What you are asked to do → Put the stretch from the line containing "Find the location of a particular element. The" through the end of the rows into a Markdown table with the columns No. and Line, giving each line its own number and leaving out blank lines. Leave the pictures out of the answer.

[Pixel coordinate grounding data]
+ + + + +
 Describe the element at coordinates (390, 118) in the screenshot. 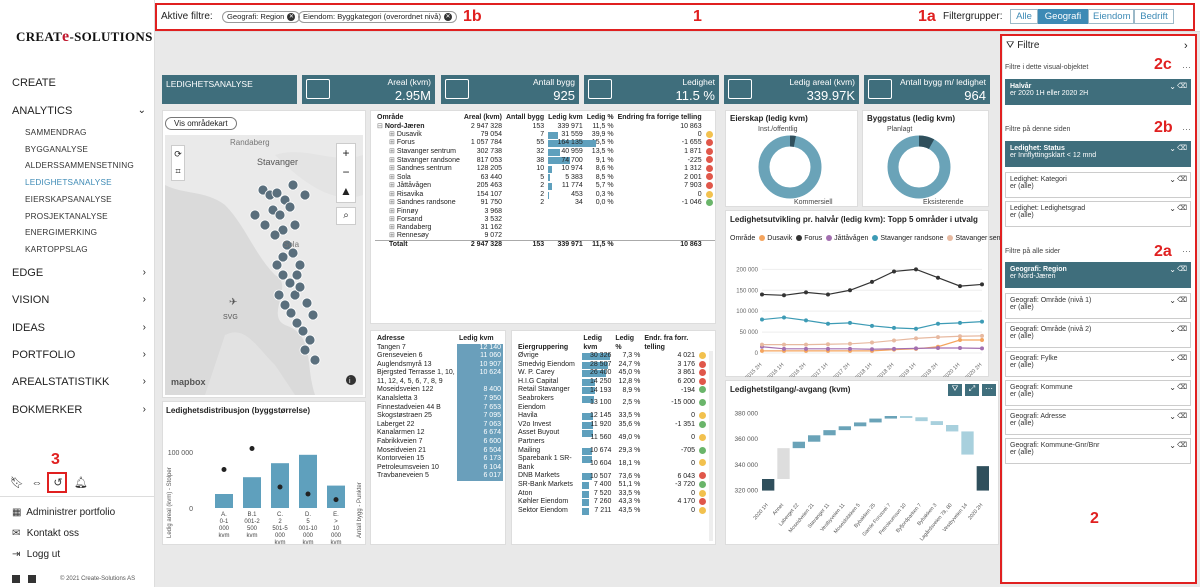

I see `column-header: Område` at that location.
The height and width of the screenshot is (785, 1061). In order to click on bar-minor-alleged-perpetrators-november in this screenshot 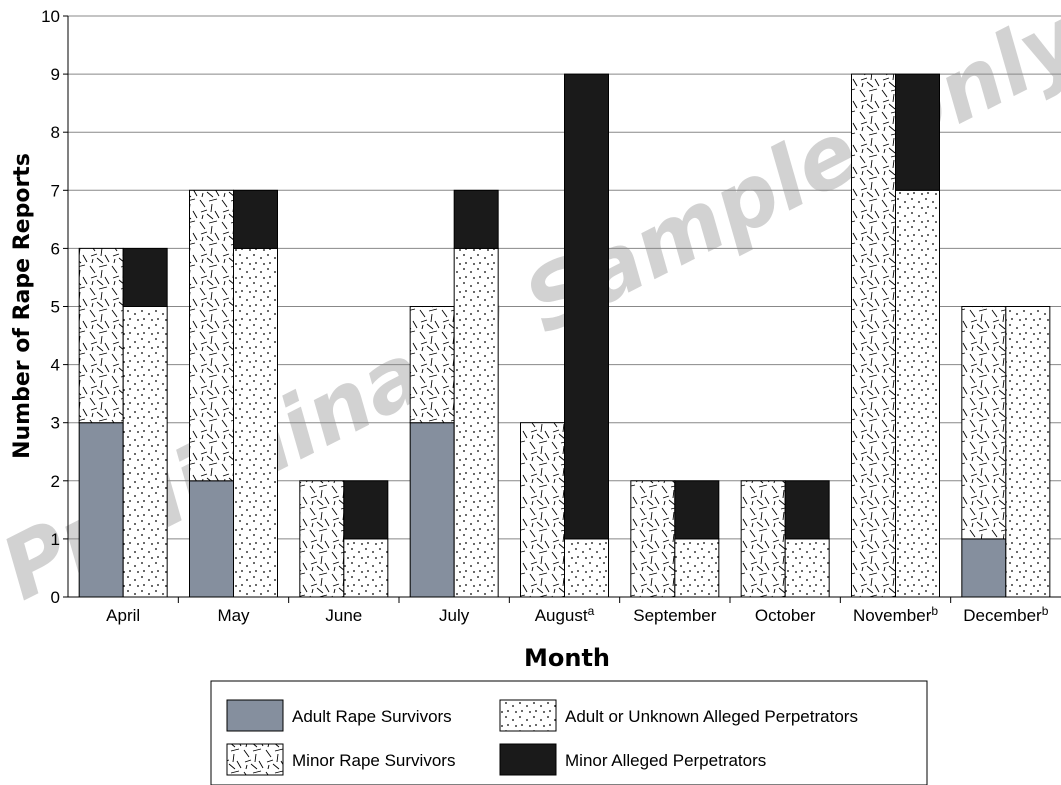, I will do `click(918, 132)`.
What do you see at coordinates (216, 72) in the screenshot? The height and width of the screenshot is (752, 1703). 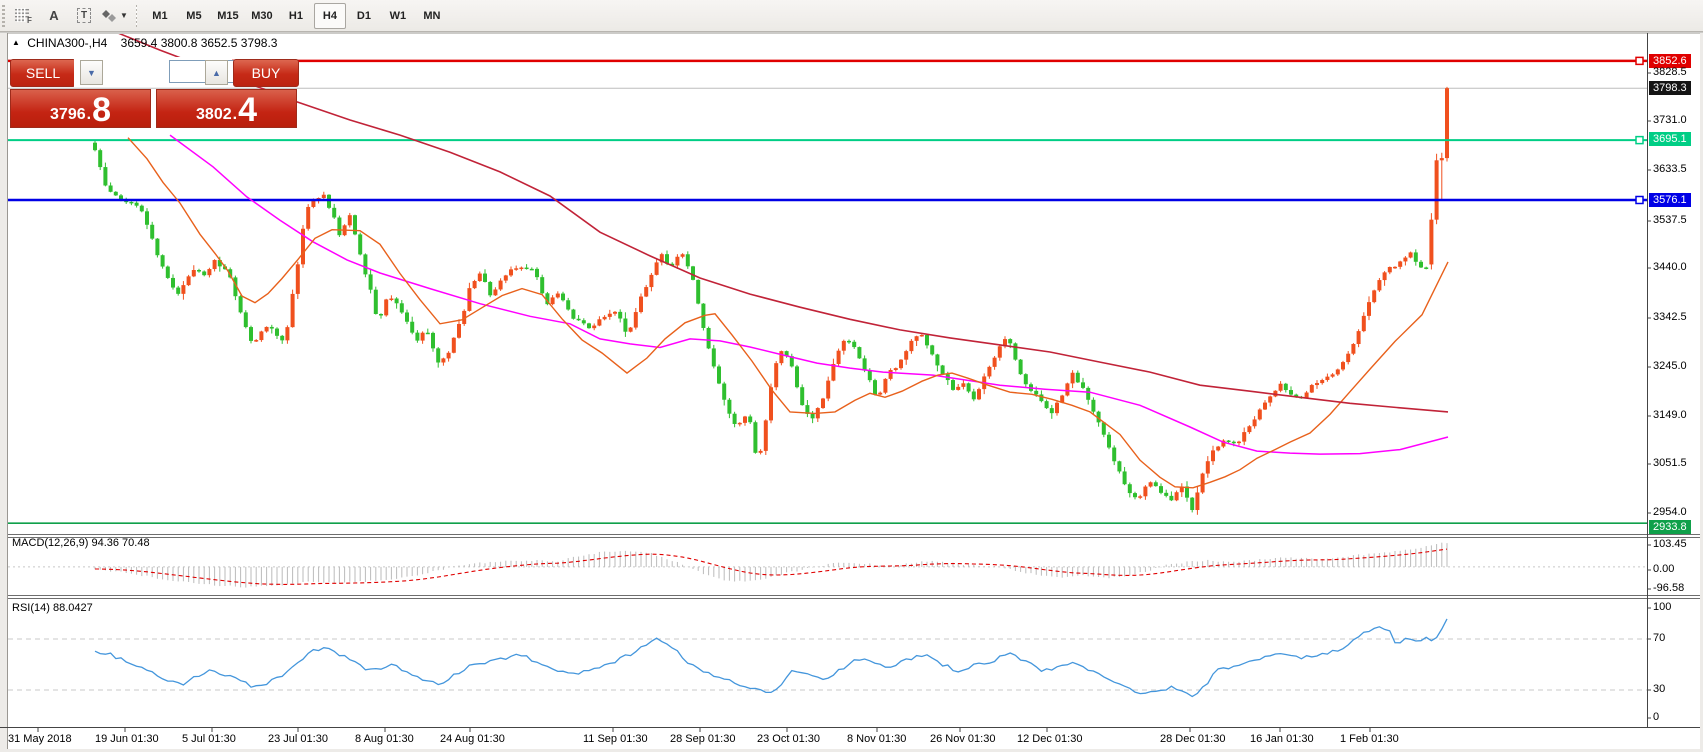 I see `volume-increase-button: ▲` at bounding box center [216, 72].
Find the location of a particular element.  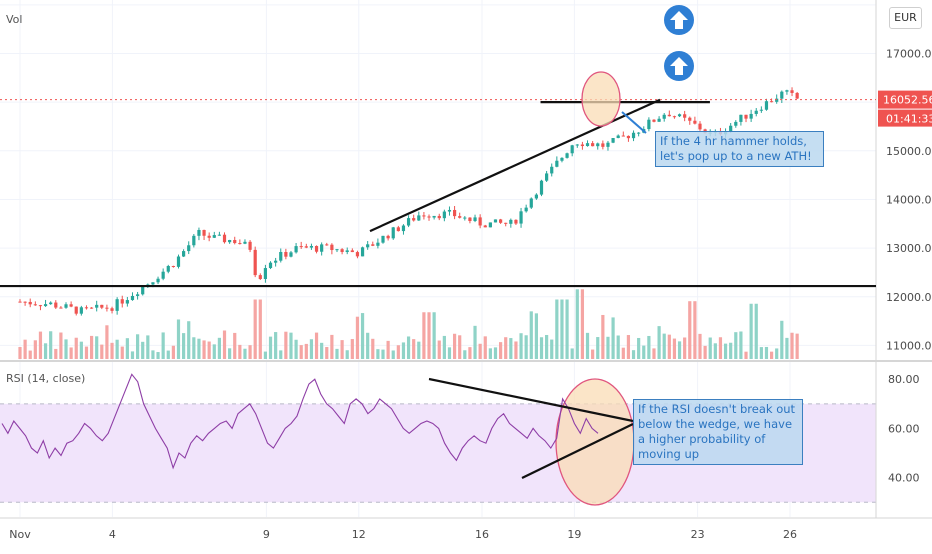

price-tick-label: 13000.00 is located at coordinates (909, 248).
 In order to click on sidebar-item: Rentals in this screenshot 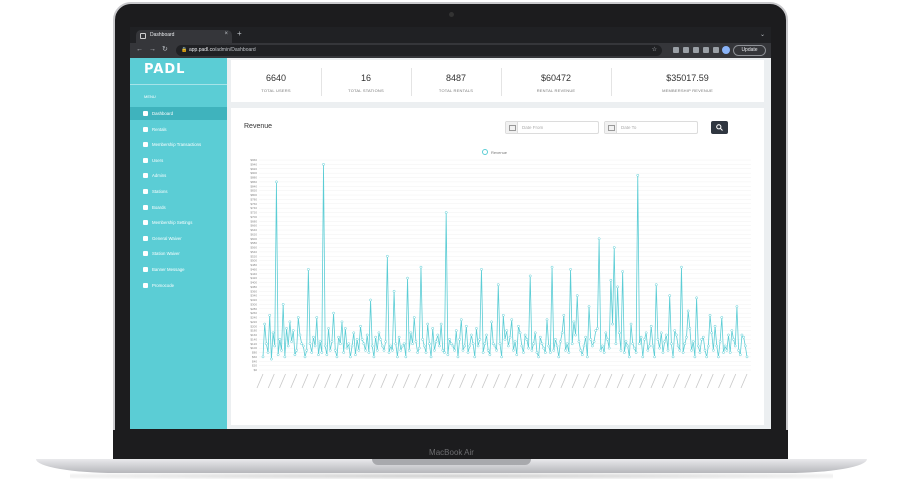, I will do `click(178, 130)`.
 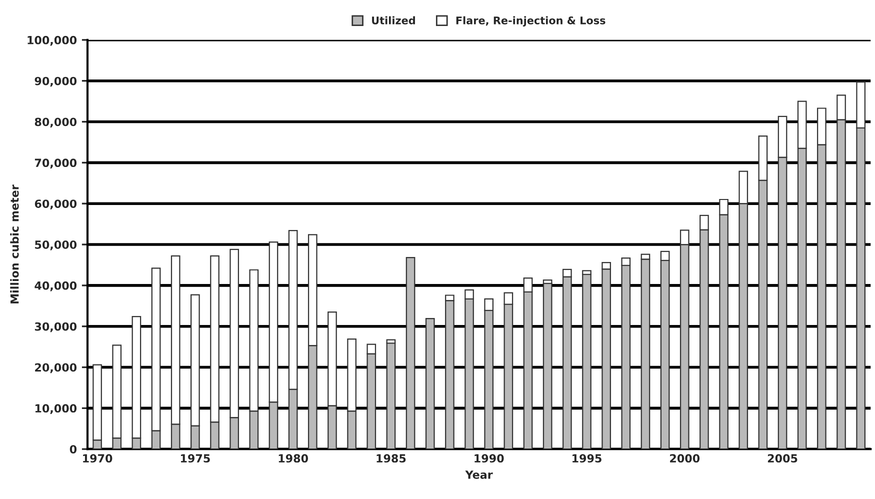 What do you see at coordinates (391, 458) in the screenshot?
I see `x-tick-label: 1985` at bounding box center [391, 458].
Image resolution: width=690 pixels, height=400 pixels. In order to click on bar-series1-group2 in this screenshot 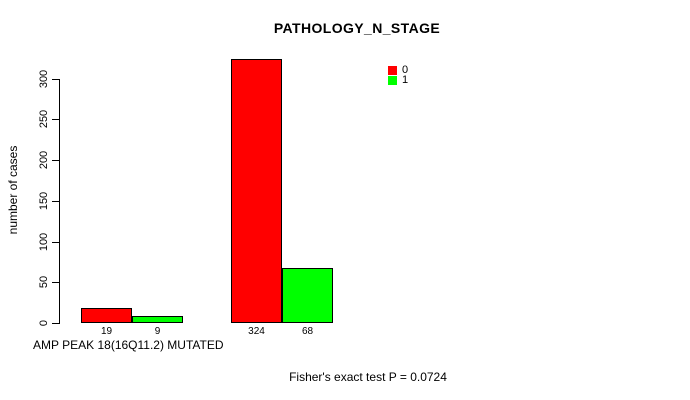, I will do `click(308, 296)`.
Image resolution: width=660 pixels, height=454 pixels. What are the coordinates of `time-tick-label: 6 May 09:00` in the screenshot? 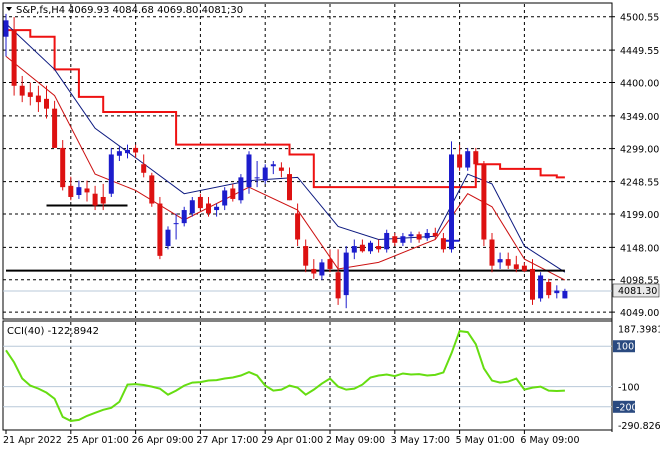 It's located at (550, 440).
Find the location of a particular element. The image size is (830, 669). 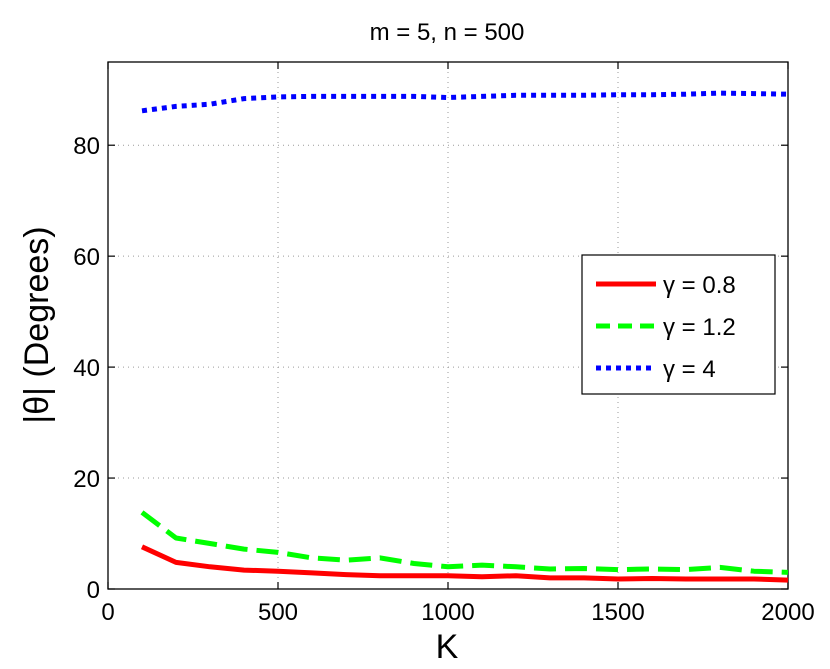

x-axis-title: K is located at coordinates (448, 647).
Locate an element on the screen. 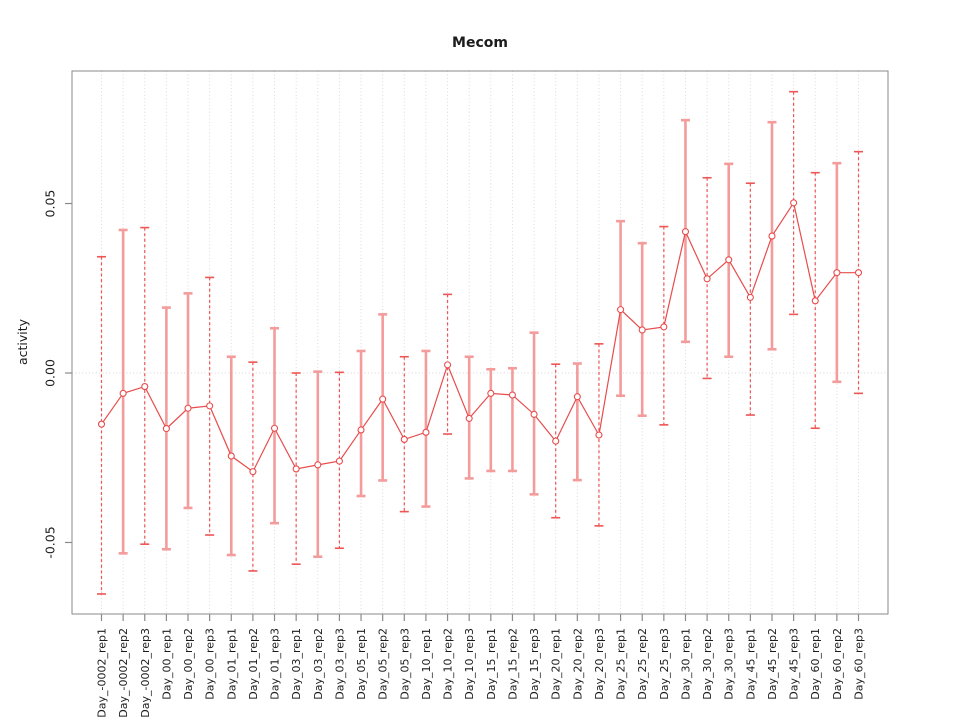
+ + + + +
Written response →
| No. | Line |
|---|---|
| 1 | Find the location of a particular element. The image size is (830, 669).  |
| 2 | x-axis-title: K is located at coordinates (448, 647). |
| 3 | Locate an element on the screen.  |